• INFORMATION SUPPLIED:
________________________

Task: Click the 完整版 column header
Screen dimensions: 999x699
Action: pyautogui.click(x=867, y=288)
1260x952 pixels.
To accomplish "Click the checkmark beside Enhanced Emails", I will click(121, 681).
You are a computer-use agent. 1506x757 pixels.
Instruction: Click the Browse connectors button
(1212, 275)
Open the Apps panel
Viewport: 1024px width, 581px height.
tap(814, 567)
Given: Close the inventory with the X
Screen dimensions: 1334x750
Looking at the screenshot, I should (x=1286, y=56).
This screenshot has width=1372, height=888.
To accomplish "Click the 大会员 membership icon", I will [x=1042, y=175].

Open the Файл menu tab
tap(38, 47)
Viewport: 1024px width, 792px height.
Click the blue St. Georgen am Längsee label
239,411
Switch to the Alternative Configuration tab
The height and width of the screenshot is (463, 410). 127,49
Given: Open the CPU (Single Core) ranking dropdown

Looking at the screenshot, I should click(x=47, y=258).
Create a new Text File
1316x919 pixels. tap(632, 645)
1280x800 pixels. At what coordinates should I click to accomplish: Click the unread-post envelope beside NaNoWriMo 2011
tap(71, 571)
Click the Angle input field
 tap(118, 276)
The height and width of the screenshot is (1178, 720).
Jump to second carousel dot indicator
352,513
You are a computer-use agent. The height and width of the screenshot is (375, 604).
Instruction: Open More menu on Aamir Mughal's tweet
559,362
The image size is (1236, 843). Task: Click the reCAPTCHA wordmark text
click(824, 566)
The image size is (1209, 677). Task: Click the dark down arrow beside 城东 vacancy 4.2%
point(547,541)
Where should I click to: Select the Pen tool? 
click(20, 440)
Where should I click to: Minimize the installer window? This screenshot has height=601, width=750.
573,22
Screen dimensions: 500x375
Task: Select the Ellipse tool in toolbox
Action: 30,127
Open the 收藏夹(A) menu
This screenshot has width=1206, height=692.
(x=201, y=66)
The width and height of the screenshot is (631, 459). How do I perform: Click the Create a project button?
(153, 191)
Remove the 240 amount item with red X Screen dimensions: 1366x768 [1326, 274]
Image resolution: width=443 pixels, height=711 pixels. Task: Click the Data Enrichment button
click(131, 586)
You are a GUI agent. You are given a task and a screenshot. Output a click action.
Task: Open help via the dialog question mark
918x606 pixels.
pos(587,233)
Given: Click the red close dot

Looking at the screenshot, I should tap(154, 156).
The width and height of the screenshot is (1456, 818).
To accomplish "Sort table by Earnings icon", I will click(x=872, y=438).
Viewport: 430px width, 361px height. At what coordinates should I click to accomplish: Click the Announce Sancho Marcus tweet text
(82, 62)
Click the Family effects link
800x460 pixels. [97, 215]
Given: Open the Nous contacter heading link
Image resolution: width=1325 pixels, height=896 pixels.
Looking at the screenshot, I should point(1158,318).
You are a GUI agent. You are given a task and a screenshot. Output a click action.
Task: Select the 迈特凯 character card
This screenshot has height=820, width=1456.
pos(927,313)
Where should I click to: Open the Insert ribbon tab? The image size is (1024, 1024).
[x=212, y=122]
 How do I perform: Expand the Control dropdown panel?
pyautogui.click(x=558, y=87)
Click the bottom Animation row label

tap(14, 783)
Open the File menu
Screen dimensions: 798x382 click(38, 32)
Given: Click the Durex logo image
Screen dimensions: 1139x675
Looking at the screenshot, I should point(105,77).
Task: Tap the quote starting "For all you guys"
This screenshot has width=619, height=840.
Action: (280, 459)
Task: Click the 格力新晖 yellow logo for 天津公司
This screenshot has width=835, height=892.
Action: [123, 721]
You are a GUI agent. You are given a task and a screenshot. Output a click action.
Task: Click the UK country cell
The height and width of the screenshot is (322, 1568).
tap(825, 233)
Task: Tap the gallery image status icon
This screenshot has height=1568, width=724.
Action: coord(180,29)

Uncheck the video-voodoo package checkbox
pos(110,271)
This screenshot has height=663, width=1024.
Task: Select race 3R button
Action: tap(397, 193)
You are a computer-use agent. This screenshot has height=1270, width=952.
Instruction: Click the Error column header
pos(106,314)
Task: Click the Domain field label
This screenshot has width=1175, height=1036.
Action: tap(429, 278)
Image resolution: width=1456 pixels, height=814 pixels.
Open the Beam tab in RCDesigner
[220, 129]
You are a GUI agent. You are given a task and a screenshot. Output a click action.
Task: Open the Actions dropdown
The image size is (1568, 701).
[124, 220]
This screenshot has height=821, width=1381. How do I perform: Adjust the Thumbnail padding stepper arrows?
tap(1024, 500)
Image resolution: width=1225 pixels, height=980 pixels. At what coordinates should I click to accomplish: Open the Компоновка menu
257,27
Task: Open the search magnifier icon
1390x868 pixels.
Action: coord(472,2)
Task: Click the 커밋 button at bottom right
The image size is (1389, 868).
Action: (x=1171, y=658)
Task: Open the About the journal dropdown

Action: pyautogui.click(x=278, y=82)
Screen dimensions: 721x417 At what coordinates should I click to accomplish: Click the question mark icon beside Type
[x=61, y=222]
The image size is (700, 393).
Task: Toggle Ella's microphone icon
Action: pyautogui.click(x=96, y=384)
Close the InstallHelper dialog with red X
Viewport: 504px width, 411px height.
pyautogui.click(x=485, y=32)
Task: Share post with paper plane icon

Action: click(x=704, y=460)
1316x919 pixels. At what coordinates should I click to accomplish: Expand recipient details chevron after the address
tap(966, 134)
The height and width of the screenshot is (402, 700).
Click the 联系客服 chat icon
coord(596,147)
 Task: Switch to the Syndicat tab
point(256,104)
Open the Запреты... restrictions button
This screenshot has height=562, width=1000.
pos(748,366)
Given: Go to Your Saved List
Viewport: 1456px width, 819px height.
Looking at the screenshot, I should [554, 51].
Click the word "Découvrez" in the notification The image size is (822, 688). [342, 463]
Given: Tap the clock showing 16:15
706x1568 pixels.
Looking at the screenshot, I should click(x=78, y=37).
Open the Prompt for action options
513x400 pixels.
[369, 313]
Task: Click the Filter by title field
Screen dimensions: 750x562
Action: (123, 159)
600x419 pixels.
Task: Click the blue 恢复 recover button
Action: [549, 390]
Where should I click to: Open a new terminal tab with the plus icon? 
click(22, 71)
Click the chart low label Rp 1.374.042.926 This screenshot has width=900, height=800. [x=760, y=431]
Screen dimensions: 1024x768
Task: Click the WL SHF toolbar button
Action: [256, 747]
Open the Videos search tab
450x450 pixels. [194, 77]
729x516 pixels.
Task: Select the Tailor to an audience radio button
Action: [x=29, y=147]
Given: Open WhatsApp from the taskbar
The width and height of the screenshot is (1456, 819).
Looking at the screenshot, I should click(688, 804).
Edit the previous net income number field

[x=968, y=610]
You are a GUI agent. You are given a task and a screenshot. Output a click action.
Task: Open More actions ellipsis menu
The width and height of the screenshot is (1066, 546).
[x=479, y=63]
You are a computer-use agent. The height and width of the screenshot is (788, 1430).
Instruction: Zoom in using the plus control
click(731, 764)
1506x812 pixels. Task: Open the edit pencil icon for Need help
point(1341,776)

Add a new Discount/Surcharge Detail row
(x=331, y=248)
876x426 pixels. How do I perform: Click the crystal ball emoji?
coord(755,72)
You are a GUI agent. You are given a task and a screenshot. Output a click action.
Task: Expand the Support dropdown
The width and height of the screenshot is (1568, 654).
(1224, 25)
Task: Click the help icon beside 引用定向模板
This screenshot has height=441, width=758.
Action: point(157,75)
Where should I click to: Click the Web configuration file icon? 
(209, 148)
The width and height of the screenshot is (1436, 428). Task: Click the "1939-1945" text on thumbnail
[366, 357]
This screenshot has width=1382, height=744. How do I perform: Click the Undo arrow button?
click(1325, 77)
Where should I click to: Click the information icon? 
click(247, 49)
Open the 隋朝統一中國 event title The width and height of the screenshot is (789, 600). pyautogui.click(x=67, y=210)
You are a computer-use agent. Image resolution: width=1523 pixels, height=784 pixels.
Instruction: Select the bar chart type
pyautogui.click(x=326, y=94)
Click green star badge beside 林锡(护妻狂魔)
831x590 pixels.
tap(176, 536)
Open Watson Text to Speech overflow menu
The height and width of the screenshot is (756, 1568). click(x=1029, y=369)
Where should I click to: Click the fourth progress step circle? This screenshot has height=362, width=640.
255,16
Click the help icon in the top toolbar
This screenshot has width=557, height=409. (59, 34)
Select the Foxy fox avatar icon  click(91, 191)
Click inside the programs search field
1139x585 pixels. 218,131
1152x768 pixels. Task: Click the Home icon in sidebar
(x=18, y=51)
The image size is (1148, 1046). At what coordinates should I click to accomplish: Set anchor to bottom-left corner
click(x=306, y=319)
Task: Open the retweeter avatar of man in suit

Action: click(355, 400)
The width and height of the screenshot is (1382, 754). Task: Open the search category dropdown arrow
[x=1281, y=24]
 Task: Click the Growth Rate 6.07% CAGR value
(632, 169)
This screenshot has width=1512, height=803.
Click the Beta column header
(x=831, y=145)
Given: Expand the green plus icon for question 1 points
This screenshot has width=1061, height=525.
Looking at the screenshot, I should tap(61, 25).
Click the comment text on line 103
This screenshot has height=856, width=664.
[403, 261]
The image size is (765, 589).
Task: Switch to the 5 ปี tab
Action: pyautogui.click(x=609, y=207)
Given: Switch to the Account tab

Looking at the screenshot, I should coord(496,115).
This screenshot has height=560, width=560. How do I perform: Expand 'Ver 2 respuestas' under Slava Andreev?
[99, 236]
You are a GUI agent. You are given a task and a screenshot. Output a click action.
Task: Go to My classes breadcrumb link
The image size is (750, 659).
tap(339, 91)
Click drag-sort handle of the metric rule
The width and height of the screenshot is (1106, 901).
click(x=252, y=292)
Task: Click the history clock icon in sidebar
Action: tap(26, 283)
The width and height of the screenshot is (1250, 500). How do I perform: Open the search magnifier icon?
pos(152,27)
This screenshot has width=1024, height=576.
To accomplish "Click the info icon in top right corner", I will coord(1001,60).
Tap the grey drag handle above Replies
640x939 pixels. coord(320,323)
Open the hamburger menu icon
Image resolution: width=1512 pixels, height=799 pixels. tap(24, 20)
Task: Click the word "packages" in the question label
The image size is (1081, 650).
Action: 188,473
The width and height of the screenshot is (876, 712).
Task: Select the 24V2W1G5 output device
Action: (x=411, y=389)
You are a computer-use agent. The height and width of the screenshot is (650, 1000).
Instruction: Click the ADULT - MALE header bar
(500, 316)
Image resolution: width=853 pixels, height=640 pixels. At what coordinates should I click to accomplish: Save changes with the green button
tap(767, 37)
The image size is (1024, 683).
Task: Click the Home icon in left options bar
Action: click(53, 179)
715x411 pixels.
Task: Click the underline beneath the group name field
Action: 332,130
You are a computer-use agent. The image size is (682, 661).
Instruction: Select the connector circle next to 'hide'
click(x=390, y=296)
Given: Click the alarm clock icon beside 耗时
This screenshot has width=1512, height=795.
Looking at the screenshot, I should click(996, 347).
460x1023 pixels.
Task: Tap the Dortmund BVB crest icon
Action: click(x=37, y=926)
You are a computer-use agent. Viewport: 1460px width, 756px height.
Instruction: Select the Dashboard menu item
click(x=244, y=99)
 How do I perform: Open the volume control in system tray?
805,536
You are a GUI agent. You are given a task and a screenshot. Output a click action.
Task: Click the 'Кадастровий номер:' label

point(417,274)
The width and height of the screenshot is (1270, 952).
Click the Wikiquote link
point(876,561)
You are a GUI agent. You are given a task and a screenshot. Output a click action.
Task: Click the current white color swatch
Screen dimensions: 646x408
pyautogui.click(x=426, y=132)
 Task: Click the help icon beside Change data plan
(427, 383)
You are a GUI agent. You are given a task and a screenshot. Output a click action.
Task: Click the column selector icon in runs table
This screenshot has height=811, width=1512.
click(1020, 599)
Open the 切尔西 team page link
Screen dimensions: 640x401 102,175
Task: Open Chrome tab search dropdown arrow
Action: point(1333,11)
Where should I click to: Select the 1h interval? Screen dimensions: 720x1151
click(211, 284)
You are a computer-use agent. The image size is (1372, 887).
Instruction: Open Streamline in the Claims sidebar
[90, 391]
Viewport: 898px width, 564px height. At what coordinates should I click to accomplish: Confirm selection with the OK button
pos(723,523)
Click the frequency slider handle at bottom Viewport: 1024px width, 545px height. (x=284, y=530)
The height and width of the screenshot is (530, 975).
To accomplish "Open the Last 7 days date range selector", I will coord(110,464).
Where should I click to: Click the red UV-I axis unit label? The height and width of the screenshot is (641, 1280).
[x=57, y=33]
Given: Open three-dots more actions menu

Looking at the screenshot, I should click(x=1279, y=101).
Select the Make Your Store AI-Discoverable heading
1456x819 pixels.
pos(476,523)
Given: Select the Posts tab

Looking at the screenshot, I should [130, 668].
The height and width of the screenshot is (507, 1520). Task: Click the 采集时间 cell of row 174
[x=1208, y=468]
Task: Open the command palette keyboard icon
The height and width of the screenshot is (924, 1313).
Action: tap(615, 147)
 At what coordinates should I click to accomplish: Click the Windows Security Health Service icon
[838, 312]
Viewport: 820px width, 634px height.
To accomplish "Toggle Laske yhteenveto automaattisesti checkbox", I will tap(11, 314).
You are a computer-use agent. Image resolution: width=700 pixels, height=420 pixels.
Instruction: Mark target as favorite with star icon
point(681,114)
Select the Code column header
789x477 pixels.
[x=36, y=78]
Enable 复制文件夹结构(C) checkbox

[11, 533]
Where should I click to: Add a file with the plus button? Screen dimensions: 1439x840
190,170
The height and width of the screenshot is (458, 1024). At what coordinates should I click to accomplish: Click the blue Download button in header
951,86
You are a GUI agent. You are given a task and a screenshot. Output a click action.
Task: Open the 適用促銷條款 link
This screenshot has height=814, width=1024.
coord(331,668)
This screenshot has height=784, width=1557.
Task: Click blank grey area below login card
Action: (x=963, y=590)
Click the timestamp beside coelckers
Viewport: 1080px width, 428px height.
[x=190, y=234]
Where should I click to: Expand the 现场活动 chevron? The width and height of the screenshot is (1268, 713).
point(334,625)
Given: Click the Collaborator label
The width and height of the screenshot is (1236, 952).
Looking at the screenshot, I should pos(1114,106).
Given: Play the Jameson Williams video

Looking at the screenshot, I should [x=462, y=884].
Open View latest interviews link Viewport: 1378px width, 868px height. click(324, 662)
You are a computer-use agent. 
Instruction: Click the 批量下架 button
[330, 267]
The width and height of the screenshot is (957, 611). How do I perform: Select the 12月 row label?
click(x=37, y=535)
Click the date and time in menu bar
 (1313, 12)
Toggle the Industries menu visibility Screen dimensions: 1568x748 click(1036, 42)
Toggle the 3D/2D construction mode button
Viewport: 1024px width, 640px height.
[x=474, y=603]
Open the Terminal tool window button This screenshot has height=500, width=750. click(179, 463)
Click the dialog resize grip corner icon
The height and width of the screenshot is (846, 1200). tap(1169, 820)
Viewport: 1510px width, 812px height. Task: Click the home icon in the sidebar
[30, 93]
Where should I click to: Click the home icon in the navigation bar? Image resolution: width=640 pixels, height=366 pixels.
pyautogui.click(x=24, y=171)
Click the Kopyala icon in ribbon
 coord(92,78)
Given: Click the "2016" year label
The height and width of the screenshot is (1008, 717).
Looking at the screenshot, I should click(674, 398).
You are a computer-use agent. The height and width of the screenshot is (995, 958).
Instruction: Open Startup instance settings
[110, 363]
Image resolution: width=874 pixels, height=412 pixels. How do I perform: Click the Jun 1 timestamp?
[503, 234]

________________________

• WORK TO COMPLETE: Copy out the entries word for word, from the first line up to and including the line with "will click(121, 681).".

• WRITTEN SOLUTION:
Task: Click the 完整版 column header
Screen dimensions: 999x699
Action: pyautogui.click(x=867, y=288)
1260x952 pixels.
To accomplish "Click the checkmark beside Enhanced Emails", I will click(121, 681).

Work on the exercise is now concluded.